As of the close of the fiscal year ending June 30, Idaho had a cash balance of more than $100 million. To some people, that means it’s time for a tax cut. But there are a number of reasons why that might not be a good idea.

To start with, a cash balance is not the same as a surplus. Sometimes the balance in your checking account might seem higher than usual, and that might make you think you have extra money to spend. But that cash balance might not include some expenses you know you’ll have further down the line, such as going to the dentist or having the car serviced. You know those things are going to happen, but you don’t necessarily know how much they’re going to cost, so you keep some money around to pay for them when they happen.

In the same way, Idaho could have a number of expenses crop up before the next time the governor and the Legislature start setting a new budget in January. The biggest one is putting out and preventing wildfires this summer. We know there are likely to be fires, but we don’t know how much it will cost to fight them.

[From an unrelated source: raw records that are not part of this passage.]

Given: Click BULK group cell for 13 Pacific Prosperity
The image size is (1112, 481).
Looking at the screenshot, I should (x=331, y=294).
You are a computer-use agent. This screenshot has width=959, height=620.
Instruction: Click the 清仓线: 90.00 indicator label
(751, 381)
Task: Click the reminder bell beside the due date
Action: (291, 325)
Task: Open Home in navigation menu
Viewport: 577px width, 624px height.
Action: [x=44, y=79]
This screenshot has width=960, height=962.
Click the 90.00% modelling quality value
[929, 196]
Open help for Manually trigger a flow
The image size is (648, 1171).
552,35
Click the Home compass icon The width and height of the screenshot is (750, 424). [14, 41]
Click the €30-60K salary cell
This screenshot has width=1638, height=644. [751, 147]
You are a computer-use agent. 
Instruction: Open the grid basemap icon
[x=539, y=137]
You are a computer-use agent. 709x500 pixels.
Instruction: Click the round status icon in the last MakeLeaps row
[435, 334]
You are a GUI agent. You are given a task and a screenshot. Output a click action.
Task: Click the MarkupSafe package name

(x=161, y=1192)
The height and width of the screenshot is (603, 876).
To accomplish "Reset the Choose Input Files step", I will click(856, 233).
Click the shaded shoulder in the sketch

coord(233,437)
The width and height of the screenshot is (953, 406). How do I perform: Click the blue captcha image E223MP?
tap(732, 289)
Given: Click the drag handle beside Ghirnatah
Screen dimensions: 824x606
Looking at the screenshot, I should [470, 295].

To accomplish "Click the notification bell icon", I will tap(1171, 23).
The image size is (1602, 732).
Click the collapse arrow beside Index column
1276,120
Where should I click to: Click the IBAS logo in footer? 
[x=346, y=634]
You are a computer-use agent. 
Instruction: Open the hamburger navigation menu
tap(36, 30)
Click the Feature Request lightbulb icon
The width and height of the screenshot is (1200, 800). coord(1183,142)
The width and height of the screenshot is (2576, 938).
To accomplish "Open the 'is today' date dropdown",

Idaho has several other expenses like this that need to be accounted for before even thinking about a tax cut.

Another reason is that revenue — the amount of income the state brought in, primarily from tax collections — was $15 million lower than expected in the fiscal year ending June 30. That’s the first time this has happened since 2010.

This shortfall was mostly due to a shortfall in individual income tax collections. People who owed money to state government may be taking an extra long time to pay. Perhaps they got a filing extension to October, or perhaps they made a deal with the Tax Commission to have more time to pay what they owed. For whatever reason, they didn’t pay as much as legislators had expected.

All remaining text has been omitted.